#### Task to carry out
Reproduce each line of the material that follows, word for word.

#### The input
*** Block opens ***
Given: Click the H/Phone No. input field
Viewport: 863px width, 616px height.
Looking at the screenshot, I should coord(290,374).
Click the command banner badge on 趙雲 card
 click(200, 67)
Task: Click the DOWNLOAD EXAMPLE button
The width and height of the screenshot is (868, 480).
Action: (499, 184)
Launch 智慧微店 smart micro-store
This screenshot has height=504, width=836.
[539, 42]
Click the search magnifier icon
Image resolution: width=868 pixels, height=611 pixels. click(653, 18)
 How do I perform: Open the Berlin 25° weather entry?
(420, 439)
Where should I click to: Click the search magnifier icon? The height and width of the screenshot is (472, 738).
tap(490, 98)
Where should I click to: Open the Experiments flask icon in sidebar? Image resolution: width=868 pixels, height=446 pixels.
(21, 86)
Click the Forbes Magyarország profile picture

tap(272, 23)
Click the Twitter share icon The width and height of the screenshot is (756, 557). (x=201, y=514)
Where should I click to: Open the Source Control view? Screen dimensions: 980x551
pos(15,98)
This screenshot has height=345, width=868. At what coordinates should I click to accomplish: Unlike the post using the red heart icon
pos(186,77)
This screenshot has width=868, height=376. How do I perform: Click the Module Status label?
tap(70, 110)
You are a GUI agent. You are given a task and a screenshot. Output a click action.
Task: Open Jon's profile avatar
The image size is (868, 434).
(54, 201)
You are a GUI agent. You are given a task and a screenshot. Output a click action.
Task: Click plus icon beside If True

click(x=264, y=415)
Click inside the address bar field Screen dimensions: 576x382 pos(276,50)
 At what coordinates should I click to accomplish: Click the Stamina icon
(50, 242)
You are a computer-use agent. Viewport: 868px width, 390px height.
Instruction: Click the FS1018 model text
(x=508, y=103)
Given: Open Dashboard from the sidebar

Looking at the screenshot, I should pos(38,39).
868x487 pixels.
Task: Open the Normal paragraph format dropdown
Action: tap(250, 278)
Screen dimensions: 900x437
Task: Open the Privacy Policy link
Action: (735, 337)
*** Block closes ***
#### Solution to the exercise
Given: Click the H/Phone No. input field
Viewport: 863px width, 616px height.
Looking at the screenshot, I should coord(290,374).
Click the command banner badge on 趙雲 card
 click(200, 67)
Task: Click the DOWNLOAD EXAMPLE button
The width and height of the screenshot is (868, 480).
Action: (499, 184)
Launch 智慧微店 smart micro-store
This screenshot has height=504, width=836.
[539, 42]
Click the search magnifier icon
Image resolution: width=868 pixels, height=611 pixels. click(653, 18)
 How do I perform: Open the Berlin 25° weather entry?
(420, 439)
Where should I click to: Click the search magnifier icon? The height and width of the screenshot is (472, 738).
tap(490, 98)
Where should I click to: Open the Experiments flask icon in sidebar? Image resolution: width=868 pixels, height=446 pixels.
(21, 86)
Click the Forbes Magyarország profile picture

tap(272, 23)
Click the Twitter share icon The width and height of the screenshot is (756, 557). (x=201, y=514)
Where should I click to: Open the Source Control view? Screen dimensions: 980x551
pos(15,98)
This screenshot has height=345, width=868. At what coordinates should I click to accomplish: Unlike the post using the red heart icon
pos(186,77)
This screenshot has width=868, height=376. How do I perform: Click the Module Status label?
tap(70, 110)
You are a GUI agent. You are given a task and a screenshot. Output a click action.
Task: Open Jon's profile avatar
The image size is (868, 434).
(54, 201)
You are a GUI agent. You are given a task and a screenshot. Output a click action.
Task: Click plus icon beside If True

click(x=264, y=415)
Click inside the address bar field Screen dimensions: 576x382 pos(276,50)
 At what coordinates should I click to accomplish: Click the Stamina icon
(50, 242)
You are a computer-use agent. Viewport: 868px width, 390px height.
Instruction: Click the FS1018 model text
(x=508, y=103)
Given: Open Dashboard from the sidebar

Looking at the screenshot, I should pos(38,39).
868x487 pixels.
Task: Open the Normal paragraph format dropdown
Action: tap(250, 278)
Screen dimensions: 900x437
Task: Open the Privacy Policy link
Action: (735, 337)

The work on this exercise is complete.